Liebe Dich selbst und es ist egal, wen Du heiratest | Eva-Maria Zurhorst

Klienten haben mich auf dieses Buch neugierig gemacht.
So habe ich es mir besorgt und gelesen.

Die Fülle an lebenspraktischen, treffsicher formulierten Einsichten und Vorschlägen hat mich begeistert.
Einige Formulierungen werde ich in Zukunft sicher selbst verwenden, wenn Menschen mit Beziehungsproblemen bei mir Rat suchen.

Das Buch steht sicher zu recht oben auf Bestsellerlisten und ist sehr zu empfehlen.

Was mir fehlt ist die Beachtung der sozialen und wirtschaftlichen Zusammenhänge in denen wir leben.
Zusammenhänge, die persönliches Wachstum und die gesunde Entwicklung von Beziehungen, deutlich beeinflussen und stören können.
Ich sehe die Gefahr, dass der Eindruck entsteht, alles sei möglich, wenn Mann oder Frau nur genügend an sich arbeitet. Meine Erfahrung ist hingegen, dass es Beziehungen gibt, die auch mit großer Anstrengung nicht zu retten sind, sei es dass der Partner nicht kann, oder nicht will, oder das Umfeld zu ungünstig ist.

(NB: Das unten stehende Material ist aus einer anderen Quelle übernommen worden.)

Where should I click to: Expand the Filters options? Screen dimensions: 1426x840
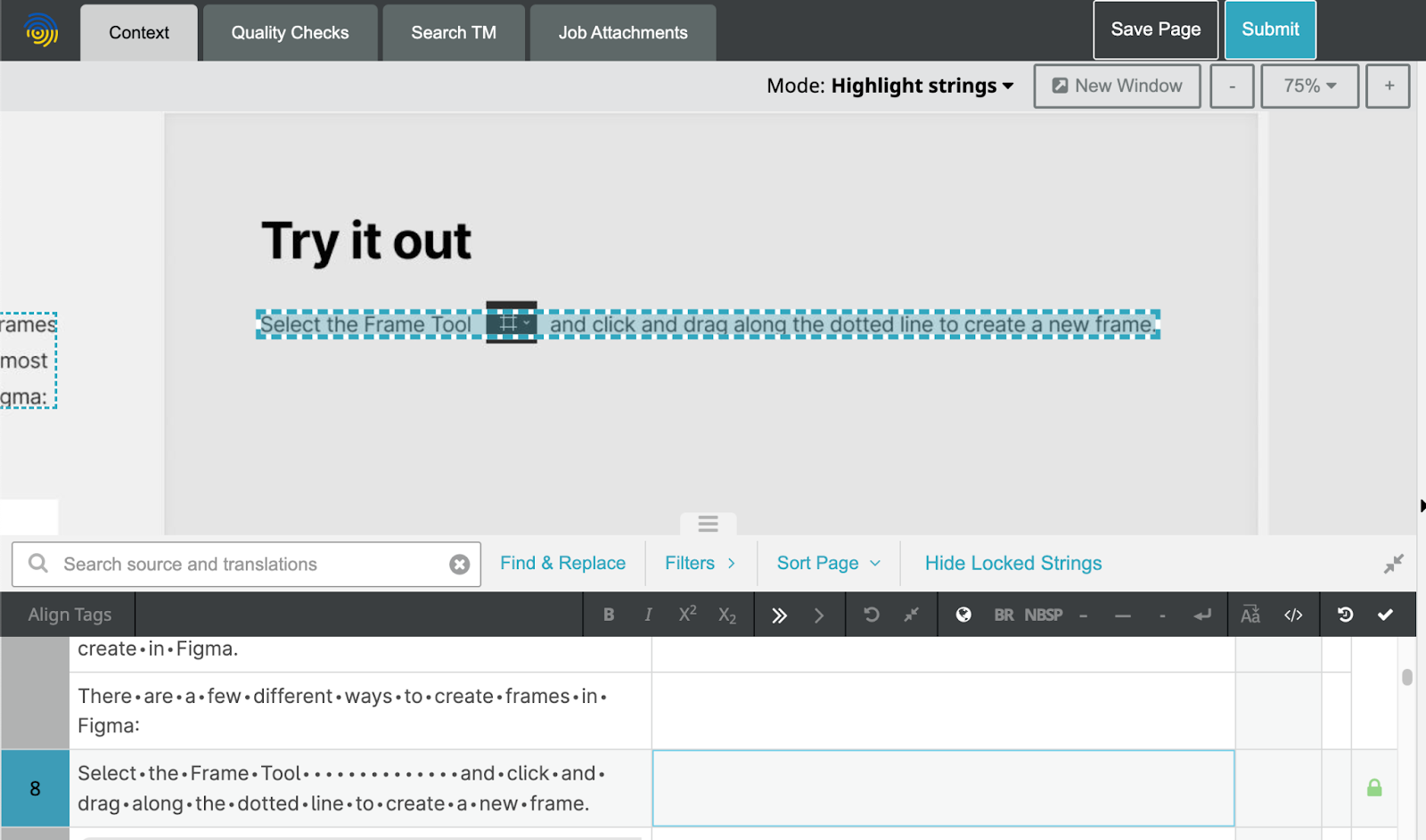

Ebenfalls nicht gefunden habe ich die Frage, wie Menschen die inGewaltbeziehungen leben, meistens sind das Frauen, weiter machen können, ohne sich selbst aufzugeben.
Ich fürchte, dass Frauen die in Ihrer Beziehung psychischer oder Körperlicher Gewalt ausgesetzt sind
das Buch als Aufforderung missverstehen könnten. Es wäre schlimm, wenn sie daraus folgerten, nur besser mit sich und ihren inneren Problemen umgehen zu sollen. Das wäre wie ein weiterer Schlag.
Ich möchte dann doch lieber das Rezept der “Bremer Stadtmusikanten”empfehlen.
“Komm mit! Etwas Besseres als den Tod findest du überall!”